Try it.
Would you print the data below exactly, leaving out every picture?

(Pixel coordinate grounding data)
=== Section Start ===
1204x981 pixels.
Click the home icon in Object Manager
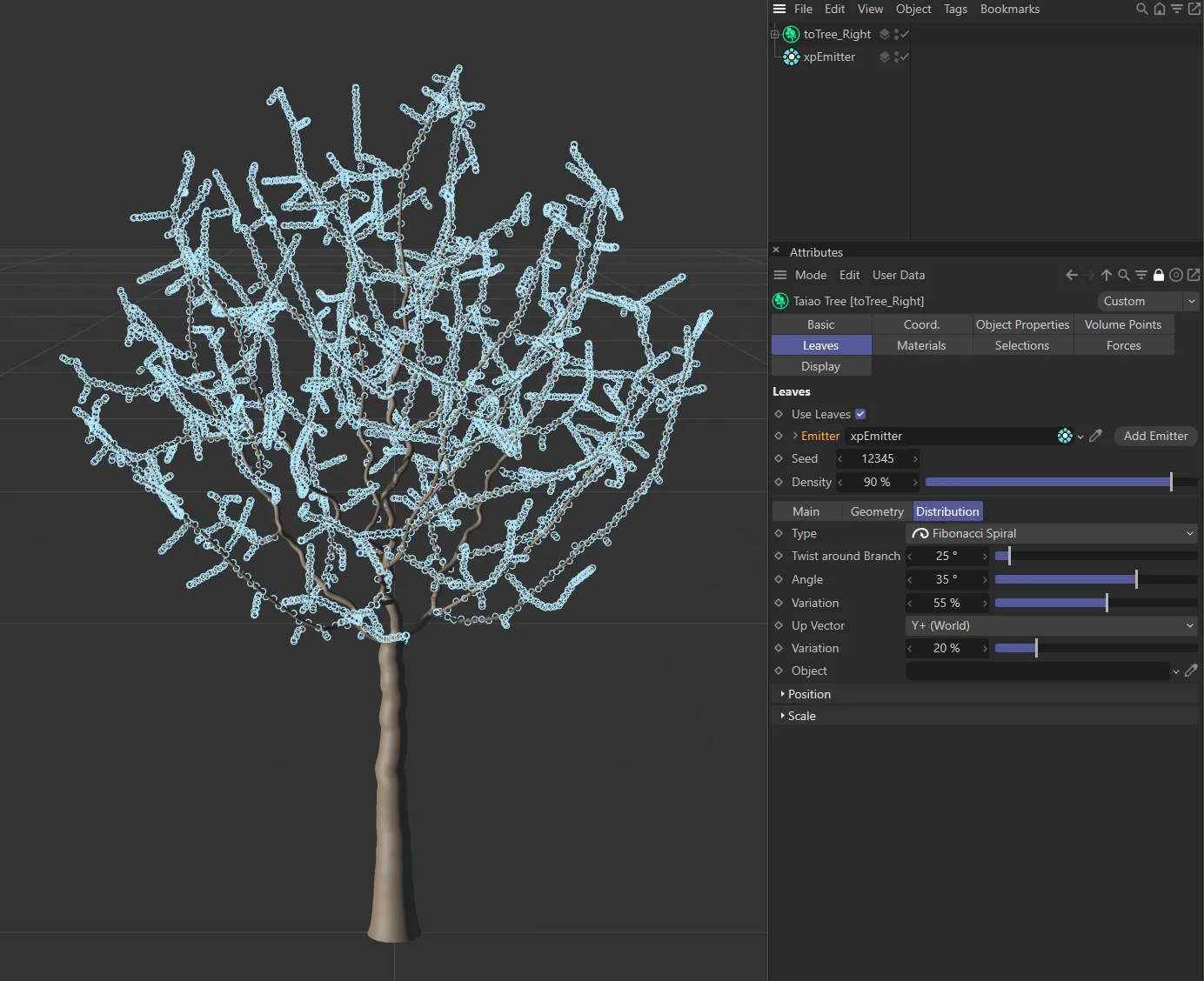[1159, 9]
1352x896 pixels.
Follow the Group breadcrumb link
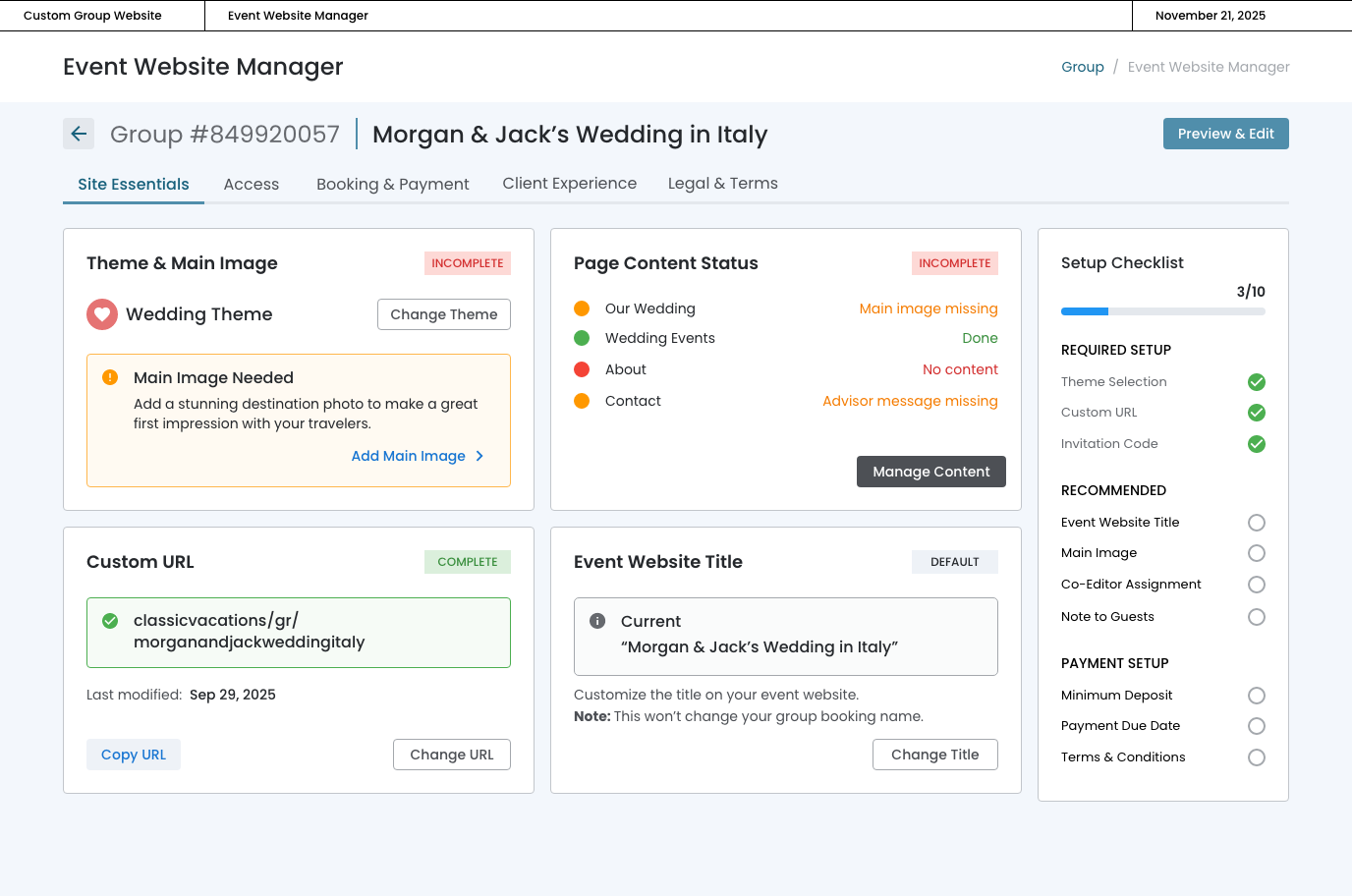[1082, 67]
=== Section End ===
Answer to this task.
1204x981 pixels.
Click the home icon in Object Manager
[1159, 9]
1352x896 pixels.
Follow the Group breadcrumb link
[1082, 67]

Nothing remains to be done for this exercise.